HJC’s CS-R3 is a fine value for reasonably priced helmet, offering good comfort, a decent set of features and a really nice appearance. Although not quite as comfortable or as rich in features as pricier lids, it offers most of what anyone needs from a motorcycle helmet.

HJC CS-R3 Helmet
+ Highs

  • Incredible value
  • Looks sharp
  • Fakes expensive well
– Sighs

  • Mediocre ventilation
  • Lacks some bells and whistles
  • The attractive Spike graphic no longer in production
  • Jon Jones

    The first two paragraphs made me lol.

    I’m also easily amused.

  • HazardtoMyself

    It’s just about time for me to get a new helmet.

    It sounds like you guys really are having a hard time trying them all out. The amount of stress involved to choose which helmet to try must be massive. I think a lot of us would be willing to help you out.

    It is a big sacrifice working for free, but if you want to send me an RF1200 I would be happy to take one for the team and do a long term review for you free of charge.

    • Sayyed Bashir

      How long of a long term review?

    • Kevin Duke

      I would hope I’d be able to get an RF1200 before you! 🙂

      • HazardtoMyself

        Ok, of course you can have first crack at it. Just trying to help you out.

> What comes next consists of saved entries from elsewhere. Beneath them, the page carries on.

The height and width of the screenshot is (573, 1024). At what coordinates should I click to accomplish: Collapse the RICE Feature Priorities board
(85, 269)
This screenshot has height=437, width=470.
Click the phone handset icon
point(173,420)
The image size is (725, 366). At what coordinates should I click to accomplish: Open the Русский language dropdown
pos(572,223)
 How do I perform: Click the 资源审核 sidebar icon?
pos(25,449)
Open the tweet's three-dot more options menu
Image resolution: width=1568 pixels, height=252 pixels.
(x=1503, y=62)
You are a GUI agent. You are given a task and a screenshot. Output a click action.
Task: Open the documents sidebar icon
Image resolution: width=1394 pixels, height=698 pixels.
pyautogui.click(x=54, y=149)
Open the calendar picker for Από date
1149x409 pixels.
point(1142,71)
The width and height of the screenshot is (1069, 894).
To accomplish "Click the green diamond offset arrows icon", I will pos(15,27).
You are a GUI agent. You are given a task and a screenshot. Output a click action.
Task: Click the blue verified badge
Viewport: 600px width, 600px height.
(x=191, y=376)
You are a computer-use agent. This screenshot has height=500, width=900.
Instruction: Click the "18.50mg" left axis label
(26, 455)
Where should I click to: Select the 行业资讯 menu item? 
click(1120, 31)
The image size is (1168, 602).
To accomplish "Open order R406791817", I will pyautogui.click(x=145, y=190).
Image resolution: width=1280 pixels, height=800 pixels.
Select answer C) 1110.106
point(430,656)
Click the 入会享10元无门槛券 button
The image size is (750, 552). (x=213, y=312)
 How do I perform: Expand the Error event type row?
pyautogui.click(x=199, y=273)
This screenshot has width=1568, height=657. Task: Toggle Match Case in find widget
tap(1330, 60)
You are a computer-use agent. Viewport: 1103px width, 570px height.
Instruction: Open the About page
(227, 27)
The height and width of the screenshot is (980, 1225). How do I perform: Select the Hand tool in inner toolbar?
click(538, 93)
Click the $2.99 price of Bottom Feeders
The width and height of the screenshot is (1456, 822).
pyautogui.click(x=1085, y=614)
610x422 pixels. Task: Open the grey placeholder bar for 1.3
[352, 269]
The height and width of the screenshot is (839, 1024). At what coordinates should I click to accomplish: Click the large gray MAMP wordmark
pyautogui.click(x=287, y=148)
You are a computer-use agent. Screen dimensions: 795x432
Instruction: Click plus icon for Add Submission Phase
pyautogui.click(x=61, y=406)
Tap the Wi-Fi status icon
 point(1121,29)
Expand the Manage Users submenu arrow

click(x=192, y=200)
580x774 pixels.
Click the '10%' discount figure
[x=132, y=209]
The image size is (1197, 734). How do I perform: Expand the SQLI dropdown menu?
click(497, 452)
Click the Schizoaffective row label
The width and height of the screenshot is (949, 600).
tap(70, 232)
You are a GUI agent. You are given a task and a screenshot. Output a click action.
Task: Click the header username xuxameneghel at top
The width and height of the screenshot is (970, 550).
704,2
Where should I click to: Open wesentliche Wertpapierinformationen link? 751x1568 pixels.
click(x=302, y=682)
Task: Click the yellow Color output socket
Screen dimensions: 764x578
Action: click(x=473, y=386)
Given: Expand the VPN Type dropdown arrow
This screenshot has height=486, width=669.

        If we can’t help with the helmets, guess we will just have to settle for helping with bike tests.

  • kenneth_moore

    For years I convinced myself that low and mid priced helmets were just fine. Then I bought a Neotec and realized what I’d been missing. I’m never going back.

    • Sayyed Bashir

      I was talking today to a friend who has a modular HJC helmet. He said the inner pads have to be replaced more frequently than in a Arai or Shoei because they compress and the helmet becomes loose.

  • Matt O

    I’ve owned two hjc lids, a basic one and a top of the line modular, and I have been very happy with them. Especially considering the price and how long they lasted

    • Steve T

      For the money they are good. I’ll give mine away to a friend in need when my new one comes in. The Shoie’s imo are of better quality after wearing both in different models.Skip graphics and good helmets are reasonable.

  • Old MOron

    “When you’re the editor at a motorcycle magazine, new helmets [and new girlfriends] are a dime a dozen…”

    It’s good to be the E-i-C.

  • tjeepdrv

    If they ever make a cheaper version of the Venom helmet, I’m in.

  • Kahless01

    ill probably buy that spidey helmet now that its not 600+. but the quality difference is pretty apparent between the cpt america version i have and my bell star carbon. the strap alone is a huge different. feels much better on the star. i second the need for a cheaper venom version.

  • Steve T

    I just want a helmet that is semi-quiet. My HJC is comfortable but the noise horrific. My Shoei RF 1100 is just as bad.

    • Kevin Duke

      No helmet is quiet enough not to require earplugs at highways speeds. Do your ears a favor and wear them whenever riding at more than 50 mph.

      • Steve T

        I do many times, but rather have a quieter model. I just ordered a new Quest. $265. Decent price and Shoie quality. Most noise comes in from under the helmet.

  • Andy C

    My 3 year old Shoei GT Air got stolen so I needed a cheap replacement until I can find a GT-Air under $500.
    Went with a HJC IS-Max II (about $150), for the modular experience, but was not impressed. I had to buy the pinlock (which doesn’t even cover the full height of the shield) as well as a chin guard. The drop down tinted shield’s operation isn’t as easy as Shoei’s, and the venting is poor. The front vent moves too easily and I can’t really tell if it’s open or not.
    It’s got a much better soft cloth bag… but I won’t be going cheap again!